| 要旨トップ | 目次 | | 日本生態学会第57回全国大会 (2010年3月,東京) 講演要旨 |
一般講演(ポスター発表) P1-232
多くの小型食肉目は、果実を重要な食資源としており、種子散布者として重要な役割を担っている。小形食肉目の多くの種類は、糞を特定の環境に排泄するため、他の果実食者とは異なるseed shadow(=散布された種子の空間分布)を形成すると予想される。しかし、食肉目散布の有効性を定量的に評価した研究は非常に限られている。本研究では東南アジアに生息する果実食性食肉目、パームシベット(Paradoxurus hermaphroditus)を対象に、1.散布先環境の特性、2、その環境での種子の生存、成長の定量的評価を行い、さらに同所的に生息するブタオザル(Macaca nemestrina)とこれらの点を比較して、シベット散布の有効性を評価した。調査は、マレーシア・サバ州・タビン野生動物保護区で行った。まず、1.散布先環境の特性を明らかにするため、パームシベット、ブタオザルが散布した種子を探索し、これら散布先及びランダムに選択したコントロールサイトで、開空度、リターの深さ、他植性からの距離を測定した。この結果、ブタオザルはほぼランダム散布するのに対し、シベットは開空度の大きい他植性から離れた場所に特異的に散布することが明らかにされた。
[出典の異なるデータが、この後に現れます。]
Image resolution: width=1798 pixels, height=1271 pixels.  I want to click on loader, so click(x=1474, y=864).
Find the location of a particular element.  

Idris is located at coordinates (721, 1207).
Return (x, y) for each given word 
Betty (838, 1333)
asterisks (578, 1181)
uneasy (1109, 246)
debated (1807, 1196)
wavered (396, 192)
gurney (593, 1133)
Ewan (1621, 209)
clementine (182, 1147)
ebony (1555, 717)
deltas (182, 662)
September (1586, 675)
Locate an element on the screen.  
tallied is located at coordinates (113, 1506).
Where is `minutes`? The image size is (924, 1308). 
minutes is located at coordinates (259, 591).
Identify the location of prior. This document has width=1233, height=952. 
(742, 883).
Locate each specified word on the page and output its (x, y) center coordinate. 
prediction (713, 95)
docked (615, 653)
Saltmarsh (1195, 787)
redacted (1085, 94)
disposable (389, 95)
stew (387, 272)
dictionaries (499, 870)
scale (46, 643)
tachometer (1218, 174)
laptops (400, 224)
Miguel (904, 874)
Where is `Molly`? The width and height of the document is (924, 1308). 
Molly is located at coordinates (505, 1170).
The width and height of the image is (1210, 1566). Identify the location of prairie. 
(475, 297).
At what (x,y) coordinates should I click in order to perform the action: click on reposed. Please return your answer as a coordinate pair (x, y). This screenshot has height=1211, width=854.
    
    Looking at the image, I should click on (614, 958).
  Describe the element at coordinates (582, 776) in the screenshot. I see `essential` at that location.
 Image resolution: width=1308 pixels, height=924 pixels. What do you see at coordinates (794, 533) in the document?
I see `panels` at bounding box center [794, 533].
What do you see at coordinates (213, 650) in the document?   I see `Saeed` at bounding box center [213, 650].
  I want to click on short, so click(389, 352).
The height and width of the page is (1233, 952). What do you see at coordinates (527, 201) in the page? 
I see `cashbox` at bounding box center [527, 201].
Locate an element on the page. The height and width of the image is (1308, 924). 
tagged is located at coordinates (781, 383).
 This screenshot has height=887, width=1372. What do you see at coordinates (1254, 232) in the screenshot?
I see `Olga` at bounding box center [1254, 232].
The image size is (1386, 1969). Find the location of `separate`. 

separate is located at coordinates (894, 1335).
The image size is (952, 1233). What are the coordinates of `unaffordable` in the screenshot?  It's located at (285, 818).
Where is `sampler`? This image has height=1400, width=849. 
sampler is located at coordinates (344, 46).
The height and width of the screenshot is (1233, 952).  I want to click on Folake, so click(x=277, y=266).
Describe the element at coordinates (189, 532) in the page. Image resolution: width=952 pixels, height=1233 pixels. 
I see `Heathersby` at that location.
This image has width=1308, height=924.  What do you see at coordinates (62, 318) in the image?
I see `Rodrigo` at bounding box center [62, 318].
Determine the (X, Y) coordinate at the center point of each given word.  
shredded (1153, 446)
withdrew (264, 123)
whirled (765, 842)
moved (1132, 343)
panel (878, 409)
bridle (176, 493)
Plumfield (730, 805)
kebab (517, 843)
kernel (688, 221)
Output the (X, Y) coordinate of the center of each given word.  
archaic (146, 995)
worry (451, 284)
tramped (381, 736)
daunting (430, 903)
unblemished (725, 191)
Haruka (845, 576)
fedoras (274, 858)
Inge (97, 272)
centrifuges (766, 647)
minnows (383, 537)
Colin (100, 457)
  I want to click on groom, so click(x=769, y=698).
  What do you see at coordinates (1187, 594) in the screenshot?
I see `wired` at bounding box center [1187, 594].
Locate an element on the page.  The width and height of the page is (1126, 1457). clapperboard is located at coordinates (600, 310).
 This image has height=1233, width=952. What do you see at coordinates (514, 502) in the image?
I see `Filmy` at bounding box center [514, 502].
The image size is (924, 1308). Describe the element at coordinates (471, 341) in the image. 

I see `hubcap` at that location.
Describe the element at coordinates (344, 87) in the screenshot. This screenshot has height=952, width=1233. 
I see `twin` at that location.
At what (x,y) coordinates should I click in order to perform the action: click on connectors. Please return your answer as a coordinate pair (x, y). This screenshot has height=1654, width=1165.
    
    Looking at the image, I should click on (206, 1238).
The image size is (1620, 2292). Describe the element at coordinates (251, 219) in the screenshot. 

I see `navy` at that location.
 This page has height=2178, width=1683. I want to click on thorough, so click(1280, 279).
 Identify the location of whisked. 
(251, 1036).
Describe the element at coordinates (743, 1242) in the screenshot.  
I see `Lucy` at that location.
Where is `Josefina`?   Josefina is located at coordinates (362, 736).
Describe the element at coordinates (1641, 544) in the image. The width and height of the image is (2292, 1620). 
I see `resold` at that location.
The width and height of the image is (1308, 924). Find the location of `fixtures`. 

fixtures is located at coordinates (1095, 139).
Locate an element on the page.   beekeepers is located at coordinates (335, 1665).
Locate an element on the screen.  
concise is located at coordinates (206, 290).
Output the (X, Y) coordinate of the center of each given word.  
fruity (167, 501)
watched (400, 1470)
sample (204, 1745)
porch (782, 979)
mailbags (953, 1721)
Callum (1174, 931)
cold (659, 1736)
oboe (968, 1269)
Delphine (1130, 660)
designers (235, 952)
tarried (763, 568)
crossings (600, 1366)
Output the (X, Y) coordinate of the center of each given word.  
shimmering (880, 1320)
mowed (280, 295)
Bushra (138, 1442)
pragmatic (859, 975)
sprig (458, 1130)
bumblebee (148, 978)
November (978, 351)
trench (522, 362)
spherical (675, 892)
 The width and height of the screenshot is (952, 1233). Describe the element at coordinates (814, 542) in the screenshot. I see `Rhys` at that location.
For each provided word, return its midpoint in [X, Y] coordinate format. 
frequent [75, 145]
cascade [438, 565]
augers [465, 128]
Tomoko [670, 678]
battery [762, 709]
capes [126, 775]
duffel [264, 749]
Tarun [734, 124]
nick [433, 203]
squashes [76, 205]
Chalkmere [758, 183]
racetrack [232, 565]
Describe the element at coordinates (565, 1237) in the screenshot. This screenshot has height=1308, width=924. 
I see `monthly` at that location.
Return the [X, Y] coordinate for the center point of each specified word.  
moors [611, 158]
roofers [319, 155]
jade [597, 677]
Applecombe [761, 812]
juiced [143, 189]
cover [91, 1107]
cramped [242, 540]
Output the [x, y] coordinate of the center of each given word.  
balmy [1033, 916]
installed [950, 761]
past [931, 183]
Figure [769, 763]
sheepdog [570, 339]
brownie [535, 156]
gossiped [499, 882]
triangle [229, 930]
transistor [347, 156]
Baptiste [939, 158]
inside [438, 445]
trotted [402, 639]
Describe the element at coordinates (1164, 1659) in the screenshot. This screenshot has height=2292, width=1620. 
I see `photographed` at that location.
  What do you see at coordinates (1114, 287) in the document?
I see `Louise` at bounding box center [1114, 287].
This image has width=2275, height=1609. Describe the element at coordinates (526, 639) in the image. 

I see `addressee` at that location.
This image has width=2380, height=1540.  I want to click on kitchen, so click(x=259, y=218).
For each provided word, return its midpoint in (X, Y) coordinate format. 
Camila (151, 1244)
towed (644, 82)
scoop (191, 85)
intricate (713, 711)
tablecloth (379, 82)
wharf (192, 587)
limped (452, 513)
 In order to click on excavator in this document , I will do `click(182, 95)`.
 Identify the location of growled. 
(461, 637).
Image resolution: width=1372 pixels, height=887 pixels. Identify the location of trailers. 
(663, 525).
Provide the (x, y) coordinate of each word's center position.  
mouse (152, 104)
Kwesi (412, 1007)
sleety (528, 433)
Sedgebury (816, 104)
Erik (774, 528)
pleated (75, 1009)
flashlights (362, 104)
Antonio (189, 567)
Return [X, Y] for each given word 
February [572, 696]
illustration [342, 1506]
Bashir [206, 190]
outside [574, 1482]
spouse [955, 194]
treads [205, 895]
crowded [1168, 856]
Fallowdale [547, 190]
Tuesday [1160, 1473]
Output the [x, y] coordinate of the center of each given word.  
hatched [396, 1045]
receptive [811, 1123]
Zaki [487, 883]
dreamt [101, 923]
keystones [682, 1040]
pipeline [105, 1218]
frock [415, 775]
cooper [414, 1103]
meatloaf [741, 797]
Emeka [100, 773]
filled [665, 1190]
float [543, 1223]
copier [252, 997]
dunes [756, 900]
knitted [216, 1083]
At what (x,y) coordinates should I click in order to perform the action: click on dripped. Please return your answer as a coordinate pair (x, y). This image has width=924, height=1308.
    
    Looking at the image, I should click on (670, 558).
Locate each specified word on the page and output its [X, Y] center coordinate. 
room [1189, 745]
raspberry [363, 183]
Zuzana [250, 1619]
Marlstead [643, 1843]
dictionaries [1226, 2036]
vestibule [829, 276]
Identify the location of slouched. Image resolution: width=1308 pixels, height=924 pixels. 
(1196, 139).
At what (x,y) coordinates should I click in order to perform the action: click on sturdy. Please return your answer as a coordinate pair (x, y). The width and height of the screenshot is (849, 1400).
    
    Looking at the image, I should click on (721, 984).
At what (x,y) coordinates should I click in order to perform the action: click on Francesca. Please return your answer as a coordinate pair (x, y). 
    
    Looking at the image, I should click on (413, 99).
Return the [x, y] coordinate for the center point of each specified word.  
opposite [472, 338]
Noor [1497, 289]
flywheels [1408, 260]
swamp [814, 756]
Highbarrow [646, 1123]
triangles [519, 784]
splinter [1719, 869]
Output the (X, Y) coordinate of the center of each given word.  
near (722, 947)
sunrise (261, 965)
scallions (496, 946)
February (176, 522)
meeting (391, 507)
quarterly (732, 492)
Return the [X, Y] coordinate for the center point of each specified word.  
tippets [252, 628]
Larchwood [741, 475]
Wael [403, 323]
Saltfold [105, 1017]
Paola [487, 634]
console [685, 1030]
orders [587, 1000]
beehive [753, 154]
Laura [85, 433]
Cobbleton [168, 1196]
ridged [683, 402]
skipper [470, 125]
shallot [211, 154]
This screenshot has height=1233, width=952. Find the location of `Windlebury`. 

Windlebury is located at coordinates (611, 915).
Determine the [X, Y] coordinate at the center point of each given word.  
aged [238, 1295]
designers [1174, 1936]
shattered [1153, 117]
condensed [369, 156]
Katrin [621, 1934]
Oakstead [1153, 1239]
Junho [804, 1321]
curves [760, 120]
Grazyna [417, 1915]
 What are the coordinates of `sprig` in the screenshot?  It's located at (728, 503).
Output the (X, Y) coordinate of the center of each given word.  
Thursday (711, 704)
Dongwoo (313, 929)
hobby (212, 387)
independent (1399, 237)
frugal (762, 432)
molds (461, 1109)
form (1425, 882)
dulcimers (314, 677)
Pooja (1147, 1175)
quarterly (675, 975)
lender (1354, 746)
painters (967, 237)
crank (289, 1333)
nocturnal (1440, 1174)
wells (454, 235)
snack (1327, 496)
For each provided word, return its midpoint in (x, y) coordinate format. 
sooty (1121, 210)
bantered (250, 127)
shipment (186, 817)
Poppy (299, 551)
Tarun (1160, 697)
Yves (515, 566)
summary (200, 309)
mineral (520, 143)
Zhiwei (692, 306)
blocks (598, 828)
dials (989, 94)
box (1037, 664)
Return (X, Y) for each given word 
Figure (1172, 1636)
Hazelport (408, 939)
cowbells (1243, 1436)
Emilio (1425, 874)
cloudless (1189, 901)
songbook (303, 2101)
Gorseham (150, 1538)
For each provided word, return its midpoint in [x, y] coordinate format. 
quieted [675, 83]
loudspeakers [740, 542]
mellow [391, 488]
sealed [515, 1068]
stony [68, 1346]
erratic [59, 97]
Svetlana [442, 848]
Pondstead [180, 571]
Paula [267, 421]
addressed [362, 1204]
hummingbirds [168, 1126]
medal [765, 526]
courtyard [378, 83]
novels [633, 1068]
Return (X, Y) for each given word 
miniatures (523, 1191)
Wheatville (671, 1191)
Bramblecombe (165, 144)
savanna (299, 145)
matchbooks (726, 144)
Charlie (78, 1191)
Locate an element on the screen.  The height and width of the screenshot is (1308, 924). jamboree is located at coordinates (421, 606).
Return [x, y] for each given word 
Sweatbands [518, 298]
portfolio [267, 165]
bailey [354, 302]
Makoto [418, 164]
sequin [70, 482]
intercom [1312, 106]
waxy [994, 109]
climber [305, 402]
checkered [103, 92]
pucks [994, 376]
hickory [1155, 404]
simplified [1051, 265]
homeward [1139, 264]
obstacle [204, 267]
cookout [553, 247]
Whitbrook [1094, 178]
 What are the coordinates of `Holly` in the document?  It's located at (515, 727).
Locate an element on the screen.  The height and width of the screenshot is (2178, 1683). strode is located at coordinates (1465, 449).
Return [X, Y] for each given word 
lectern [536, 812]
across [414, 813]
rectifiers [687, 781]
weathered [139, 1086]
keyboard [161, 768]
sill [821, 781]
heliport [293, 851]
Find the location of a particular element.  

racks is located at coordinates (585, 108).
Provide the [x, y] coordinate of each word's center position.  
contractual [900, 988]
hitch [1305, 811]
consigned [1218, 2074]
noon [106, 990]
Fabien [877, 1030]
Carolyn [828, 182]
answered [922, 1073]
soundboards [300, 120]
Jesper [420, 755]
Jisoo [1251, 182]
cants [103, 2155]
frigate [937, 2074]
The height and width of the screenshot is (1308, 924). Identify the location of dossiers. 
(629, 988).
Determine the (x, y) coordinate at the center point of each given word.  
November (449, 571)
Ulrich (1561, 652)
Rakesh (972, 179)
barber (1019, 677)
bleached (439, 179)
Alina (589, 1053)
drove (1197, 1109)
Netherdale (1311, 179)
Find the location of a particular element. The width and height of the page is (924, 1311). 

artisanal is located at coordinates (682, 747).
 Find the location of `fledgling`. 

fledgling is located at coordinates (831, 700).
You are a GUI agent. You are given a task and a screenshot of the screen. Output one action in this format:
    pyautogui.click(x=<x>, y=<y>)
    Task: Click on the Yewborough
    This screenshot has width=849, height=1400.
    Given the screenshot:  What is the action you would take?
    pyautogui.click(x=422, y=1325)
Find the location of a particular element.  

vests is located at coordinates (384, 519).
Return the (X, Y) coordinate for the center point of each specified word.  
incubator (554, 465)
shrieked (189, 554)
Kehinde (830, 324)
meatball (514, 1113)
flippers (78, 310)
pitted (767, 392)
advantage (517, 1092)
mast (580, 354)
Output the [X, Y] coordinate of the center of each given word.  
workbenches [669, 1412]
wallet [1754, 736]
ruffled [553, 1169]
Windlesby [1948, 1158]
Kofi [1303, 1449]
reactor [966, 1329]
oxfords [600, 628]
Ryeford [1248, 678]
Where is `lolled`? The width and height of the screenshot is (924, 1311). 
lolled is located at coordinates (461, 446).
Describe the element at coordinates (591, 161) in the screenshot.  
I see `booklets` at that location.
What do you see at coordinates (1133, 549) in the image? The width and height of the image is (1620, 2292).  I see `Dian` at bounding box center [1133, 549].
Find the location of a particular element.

次に2、この環境特性の種子の生存、成長への影響を評価するため、パームシベットが好むパイオニア性の低木、Leea aculeataをモデル植物として、シベット、ブタオザルの散布先、コントロールサイトにその種子10個を設置し、1年間種子の生存、生長を追跡した。この結果、シベットの散布先では、種子の初期生存は低下するものの、1年後には、実生の生存、生長がともに有意に上昇することが見出された。すなわち、シベットは好適な環境に指向性散布を行う有効な散布者だった。他種の食肉目も、同様の指向性散布が見られる可能性がある。